I would say some of the challenges have to do with the viability of communities with populations under a thousand people that might lack the larger school districts, hospitals, retail, and commercial industries that draw people to them. There’s a sense that we’re isolated from urban areas, maybe looked down upon, so there’s an inferiority complex.

At the same time, we have a really strong sense of independence and power, that what we contribute to the economy overall is essential to American life. We feed the world, so to speak. There’s a lot of pride in that identity. But while agriculture used to be very labor-intensive, now it’s not, so the population in rural areas is declining even as agricultural output increases. That’s a contradiction, but that’s the way it’s working. So people in rural areas like ours have to find new roles and new identities within the economy.

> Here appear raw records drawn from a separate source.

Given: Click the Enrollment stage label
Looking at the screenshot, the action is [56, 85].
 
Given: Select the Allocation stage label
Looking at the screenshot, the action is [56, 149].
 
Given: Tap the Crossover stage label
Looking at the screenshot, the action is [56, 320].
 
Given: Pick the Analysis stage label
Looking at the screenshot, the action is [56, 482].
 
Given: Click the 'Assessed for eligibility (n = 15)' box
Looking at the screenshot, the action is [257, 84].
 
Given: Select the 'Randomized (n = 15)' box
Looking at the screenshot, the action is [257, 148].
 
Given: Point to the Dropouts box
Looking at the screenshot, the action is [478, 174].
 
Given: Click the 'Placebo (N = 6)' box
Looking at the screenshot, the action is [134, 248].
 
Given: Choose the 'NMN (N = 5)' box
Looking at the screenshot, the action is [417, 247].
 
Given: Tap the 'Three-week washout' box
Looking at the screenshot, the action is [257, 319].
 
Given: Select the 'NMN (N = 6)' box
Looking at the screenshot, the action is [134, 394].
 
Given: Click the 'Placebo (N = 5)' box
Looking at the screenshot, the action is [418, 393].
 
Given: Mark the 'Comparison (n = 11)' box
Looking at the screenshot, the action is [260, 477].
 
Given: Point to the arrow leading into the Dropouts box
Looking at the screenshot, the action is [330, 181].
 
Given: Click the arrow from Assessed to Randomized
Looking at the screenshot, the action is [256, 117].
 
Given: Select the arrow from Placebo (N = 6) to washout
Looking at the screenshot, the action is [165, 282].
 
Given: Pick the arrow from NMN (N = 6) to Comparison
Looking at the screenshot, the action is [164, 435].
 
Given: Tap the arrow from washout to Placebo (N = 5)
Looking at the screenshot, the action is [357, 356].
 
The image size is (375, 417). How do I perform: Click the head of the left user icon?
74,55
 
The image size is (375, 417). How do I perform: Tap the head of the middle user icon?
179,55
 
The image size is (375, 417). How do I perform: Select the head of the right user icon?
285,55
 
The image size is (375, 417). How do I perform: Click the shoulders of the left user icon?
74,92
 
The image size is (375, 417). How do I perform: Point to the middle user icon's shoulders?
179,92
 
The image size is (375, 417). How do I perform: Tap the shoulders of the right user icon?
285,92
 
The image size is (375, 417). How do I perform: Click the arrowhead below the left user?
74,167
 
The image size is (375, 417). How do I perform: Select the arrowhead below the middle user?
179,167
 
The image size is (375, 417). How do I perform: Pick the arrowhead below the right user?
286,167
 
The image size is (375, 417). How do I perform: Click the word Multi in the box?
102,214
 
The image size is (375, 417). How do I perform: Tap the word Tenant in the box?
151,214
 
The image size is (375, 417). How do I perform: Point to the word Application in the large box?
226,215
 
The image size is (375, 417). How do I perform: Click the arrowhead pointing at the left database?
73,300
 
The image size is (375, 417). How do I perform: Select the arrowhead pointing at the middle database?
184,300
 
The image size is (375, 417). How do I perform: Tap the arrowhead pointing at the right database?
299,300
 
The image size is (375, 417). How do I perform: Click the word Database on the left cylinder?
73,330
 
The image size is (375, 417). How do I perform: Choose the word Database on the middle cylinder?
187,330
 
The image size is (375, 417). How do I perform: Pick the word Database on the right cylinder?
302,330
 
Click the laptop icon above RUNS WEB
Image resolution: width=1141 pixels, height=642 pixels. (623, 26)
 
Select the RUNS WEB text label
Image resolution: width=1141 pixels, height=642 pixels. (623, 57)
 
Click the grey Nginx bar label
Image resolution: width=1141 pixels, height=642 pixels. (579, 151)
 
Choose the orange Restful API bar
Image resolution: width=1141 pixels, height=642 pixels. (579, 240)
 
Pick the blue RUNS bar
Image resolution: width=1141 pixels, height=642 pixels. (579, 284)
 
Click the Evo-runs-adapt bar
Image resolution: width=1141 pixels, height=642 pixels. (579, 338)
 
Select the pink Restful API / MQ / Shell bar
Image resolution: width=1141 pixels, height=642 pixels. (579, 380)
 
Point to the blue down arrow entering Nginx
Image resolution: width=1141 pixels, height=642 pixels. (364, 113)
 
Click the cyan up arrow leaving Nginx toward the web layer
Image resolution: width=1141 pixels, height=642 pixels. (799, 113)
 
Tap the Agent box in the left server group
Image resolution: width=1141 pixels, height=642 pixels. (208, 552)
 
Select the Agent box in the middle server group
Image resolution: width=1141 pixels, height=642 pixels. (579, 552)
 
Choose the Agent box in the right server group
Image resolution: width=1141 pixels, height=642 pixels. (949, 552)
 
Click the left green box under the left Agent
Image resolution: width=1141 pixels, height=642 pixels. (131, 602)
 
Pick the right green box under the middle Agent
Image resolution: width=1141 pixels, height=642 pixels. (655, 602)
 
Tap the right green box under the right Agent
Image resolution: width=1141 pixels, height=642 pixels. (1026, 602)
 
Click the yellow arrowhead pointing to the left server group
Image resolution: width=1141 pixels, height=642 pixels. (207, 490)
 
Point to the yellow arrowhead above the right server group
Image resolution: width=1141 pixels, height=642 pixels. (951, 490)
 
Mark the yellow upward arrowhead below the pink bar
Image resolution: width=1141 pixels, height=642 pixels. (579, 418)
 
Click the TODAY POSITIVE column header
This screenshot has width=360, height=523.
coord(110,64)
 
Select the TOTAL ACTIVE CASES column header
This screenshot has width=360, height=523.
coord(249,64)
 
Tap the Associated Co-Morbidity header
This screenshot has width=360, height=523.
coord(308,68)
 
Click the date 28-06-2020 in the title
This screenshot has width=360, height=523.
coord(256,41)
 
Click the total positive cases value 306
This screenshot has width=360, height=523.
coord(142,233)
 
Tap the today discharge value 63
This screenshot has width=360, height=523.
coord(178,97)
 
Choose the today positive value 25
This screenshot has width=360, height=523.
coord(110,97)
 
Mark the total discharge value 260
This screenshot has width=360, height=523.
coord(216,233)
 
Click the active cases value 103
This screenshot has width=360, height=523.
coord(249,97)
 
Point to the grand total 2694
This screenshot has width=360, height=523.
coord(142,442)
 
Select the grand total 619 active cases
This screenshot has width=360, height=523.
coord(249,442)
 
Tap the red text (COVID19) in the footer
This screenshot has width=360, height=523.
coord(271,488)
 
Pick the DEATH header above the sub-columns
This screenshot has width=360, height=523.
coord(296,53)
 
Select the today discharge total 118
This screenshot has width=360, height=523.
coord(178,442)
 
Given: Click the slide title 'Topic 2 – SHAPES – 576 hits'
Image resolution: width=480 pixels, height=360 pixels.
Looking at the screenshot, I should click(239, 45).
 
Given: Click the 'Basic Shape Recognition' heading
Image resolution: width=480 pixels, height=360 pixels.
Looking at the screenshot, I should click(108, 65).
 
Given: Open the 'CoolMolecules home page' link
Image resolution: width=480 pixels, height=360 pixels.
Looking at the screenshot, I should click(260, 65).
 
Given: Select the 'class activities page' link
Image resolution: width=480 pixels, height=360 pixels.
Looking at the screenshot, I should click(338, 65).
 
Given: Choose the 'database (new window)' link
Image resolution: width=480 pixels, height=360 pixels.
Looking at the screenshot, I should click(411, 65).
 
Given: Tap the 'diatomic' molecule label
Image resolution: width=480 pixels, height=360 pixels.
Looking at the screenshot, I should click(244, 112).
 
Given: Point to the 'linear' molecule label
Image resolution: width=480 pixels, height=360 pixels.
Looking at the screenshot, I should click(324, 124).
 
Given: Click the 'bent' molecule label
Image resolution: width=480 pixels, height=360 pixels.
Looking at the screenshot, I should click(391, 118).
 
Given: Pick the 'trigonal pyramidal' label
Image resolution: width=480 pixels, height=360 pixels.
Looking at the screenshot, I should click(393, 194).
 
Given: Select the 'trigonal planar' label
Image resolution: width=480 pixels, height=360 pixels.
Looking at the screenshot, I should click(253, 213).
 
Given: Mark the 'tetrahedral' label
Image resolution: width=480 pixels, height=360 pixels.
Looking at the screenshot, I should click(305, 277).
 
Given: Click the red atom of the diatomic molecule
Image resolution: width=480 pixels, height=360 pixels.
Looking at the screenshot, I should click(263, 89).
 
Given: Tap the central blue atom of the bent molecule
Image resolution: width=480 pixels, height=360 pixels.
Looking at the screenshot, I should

West Central Initiative in Minnesota was created by the McKnight Foundation in the 1980s following tremendous financial loss as a result of farming bankruptcies and a timber and mining crisis. The idea was to create six regional foundations on the ground closer to communities to help them recover. We serve nine counties, and a portion of the White Earth Nation, a Native American community, also lies within one of our counties. We provide grants and loans to local nonprofit organizations and also hold convenings to bring different groups together and change the conversation.